其中很多案例程序,因为智能教室需要清点人数,所以选择了YOLOV5和YOLOV7_TINY face两个demo。
三、下载模型
爱芯元智官方自己搞了个ModelZoo,类似于AMD Vitis AI 的Vitis AI Model Zoo工具,主要是提供AXERA芯片平台的通用AI模型(具体baidu盘链接为 https://pan.baidu.com/s/1CCu-oKw8jUEg2s3PEhTa4g?pwd=xq9f ),直接下载下来使用。

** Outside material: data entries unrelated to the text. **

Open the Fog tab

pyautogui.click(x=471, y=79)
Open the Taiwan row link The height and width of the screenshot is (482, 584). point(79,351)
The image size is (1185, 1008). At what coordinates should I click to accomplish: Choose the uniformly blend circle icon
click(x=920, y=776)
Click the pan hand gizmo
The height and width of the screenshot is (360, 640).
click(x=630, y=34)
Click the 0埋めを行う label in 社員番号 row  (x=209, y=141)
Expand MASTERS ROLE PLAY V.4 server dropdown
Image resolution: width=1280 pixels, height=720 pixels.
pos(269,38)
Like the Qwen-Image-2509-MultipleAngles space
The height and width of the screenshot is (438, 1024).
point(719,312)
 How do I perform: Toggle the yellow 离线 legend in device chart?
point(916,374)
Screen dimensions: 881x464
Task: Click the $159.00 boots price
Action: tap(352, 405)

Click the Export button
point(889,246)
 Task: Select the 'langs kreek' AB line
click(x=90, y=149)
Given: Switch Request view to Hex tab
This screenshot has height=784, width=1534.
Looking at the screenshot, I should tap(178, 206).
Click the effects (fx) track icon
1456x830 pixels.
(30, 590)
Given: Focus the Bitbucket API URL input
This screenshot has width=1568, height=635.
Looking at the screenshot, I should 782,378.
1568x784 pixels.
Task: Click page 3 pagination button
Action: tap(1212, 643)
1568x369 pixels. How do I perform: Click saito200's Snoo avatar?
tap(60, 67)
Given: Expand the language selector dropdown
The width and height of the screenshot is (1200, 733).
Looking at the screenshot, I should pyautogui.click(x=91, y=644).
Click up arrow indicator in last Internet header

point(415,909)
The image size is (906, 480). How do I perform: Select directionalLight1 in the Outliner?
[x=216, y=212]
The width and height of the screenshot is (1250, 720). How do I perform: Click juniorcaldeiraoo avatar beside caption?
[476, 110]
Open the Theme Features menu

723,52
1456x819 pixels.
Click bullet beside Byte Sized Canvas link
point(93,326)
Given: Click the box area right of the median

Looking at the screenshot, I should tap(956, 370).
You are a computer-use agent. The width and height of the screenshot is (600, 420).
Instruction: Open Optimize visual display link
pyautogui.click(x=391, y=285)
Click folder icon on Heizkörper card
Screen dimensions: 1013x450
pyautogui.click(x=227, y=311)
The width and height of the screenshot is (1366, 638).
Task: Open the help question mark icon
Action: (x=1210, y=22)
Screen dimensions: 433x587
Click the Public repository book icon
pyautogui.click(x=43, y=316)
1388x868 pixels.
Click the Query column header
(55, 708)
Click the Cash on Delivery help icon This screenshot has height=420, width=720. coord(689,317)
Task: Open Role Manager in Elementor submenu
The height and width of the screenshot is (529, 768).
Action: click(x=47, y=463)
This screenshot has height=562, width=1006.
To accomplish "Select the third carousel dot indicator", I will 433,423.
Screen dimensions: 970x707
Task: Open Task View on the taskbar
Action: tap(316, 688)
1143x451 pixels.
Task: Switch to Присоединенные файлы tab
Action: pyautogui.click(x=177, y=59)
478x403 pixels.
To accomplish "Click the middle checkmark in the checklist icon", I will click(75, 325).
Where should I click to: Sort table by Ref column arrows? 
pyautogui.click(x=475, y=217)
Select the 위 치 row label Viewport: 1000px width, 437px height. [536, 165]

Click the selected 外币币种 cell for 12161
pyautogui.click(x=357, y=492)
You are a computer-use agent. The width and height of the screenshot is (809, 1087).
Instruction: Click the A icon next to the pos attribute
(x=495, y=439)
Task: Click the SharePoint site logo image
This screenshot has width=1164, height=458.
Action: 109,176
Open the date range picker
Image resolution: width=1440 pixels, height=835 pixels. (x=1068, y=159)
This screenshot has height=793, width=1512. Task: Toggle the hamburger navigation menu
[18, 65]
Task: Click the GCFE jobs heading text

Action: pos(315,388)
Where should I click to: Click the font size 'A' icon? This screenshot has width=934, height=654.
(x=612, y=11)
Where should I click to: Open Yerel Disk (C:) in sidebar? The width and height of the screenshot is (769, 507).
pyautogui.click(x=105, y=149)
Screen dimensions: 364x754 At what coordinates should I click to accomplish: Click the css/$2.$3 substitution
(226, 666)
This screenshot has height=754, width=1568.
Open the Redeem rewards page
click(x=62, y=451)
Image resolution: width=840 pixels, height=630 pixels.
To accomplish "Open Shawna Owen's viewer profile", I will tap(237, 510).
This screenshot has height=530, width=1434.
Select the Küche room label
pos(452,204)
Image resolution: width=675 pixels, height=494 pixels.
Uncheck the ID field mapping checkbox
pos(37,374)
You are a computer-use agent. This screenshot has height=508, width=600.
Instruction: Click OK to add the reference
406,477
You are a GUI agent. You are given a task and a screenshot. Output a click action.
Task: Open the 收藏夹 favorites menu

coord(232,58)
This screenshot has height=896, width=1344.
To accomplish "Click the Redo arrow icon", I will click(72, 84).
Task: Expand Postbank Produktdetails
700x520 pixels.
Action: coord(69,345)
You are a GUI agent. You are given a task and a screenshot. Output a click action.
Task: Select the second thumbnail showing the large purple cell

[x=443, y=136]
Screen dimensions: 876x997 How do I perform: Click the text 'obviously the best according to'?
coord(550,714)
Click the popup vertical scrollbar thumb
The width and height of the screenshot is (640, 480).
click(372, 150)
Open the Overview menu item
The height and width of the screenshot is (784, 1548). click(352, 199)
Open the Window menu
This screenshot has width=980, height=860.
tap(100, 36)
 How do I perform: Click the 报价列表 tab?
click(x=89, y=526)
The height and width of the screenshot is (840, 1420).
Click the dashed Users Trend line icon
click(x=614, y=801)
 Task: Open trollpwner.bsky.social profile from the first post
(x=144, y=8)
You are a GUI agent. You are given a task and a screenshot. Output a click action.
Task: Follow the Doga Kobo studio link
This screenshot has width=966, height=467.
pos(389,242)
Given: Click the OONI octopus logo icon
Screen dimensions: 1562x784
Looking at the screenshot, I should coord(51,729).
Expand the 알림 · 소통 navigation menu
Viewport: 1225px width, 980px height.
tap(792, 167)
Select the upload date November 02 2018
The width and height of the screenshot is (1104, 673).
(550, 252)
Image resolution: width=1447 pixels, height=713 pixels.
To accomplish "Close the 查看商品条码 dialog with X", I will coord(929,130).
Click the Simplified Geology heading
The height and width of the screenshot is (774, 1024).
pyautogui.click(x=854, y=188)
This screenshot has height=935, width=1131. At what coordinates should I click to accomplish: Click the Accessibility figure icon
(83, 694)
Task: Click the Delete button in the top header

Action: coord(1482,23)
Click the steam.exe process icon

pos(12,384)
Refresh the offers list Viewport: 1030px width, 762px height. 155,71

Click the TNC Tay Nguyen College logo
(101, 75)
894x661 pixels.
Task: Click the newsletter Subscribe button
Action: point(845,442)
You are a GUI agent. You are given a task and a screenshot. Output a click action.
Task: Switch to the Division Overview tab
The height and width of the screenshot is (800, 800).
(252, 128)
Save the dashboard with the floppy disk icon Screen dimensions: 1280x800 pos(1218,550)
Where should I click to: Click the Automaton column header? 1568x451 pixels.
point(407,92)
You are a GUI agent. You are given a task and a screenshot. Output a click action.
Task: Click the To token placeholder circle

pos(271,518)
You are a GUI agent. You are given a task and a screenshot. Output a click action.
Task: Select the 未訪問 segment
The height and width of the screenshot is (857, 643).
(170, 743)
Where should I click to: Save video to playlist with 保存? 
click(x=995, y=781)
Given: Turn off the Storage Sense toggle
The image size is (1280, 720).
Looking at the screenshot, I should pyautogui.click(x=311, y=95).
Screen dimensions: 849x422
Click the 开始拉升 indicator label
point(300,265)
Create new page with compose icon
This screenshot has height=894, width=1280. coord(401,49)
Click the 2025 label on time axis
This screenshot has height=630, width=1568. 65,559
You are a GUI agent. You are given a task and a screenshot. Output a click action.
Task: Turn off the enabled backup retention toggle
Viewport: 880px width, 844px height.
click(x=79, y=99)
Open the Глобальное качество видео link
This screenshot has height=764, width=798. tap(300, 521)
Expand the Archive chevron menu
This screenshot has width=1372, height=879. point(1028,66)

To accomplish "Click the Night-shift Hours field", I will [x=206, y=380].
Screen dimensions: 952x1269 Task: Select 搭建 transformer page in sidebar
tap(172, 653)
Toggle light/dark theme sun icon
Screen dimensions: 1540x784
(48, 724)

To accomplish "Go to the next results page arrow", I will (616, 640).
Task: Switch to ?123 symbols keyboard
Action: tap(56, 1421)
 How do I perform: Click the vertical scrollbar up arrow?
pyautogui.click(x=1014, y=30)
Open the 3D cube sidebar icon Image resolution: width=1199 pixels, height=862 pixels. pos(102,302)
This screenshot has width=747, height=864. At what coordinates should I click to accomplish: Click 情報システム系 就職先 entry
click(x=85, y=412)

因为本文需要部署人脸识别模型,所以下载了yolov7-tiny-face.axmodel和yolov5s-face.axmodel两个模型文件。
四、测试
选择了一张不错的关于教室课堂的测试图片。
(一)YOLOV5人脸识别
root@maixbox:~/ax-samples/build/install/ax650# ./ax_yolov5_face -m /root/yolov5s-face.axmodel -i /root/CLASS.jpg
model file : /root/yolov5s-face.axmodel
image file : /root/CLASS.jpg
img_h, img_w : 640 640
Engine creating handle is done.
Engine creating context is done.
Engine get io info is done.
Engine alloc io is done.
Engine push input is done.
post process cost time:0.39 ms
Repeat 1 times, avg time 7.80 ms, max_time 7.80 ms, min_time 7.80 ms
detection num: 5
0: 87%, [ 145, 113, 226, 218], face
0: 87%, [ 338, 160, 419, 254], face
0: 81%, [ 519, 138, 561, 184], face
0: 81%, [ 604, 250, 647, 294], face
0: 77%, [ 495, 265, 536, 311], face
五张人脸识别耗时7.8ms,识别准确率较高,识别后的图片如下:
(二)YOLOV7_TINY人脸识别
root@maixbox:~/ax-samples/build/install/ax650# ./ax_yolov7_tiny_face -m /root/yolov7-tiny-face.axmodel -i /root/CLASS.jpg
model file : /root/yolov7-tiny-face.axmodel
image file : /root/CLASS.jpg
img_h, img_w : 640 640
Engine creating handle is done.
Engine creating context is done.
Engine get io info is done.
Engine alloc io is done.
Engine push input is done.
post process cost time:0.84 ms
Repeat 1 times, avg time 8.98 ms, max_time 8.98 ms, min_time 8.98 ms
detection num: 5
0: 88%, [ 147, 115, 224, 218], face
0: 88%, [ 344, 159, 415, 252], face
0: 84%, [ 520, 137, 560, 185], face
0: 84%, [ 605, 250, 644, 296], face
0: 74%, [ 498, 267, 535, 311], face
五张人脸识别耗时8.98ms,识别准确率总体比YOLOV5高,识别后的图片如下:
五、总结
得益于官方案例,开发者可以很方便的在爱芯元智SoC硬件平台上部署常见的深度学习算法模型,方便开发者快速评估和适配业务。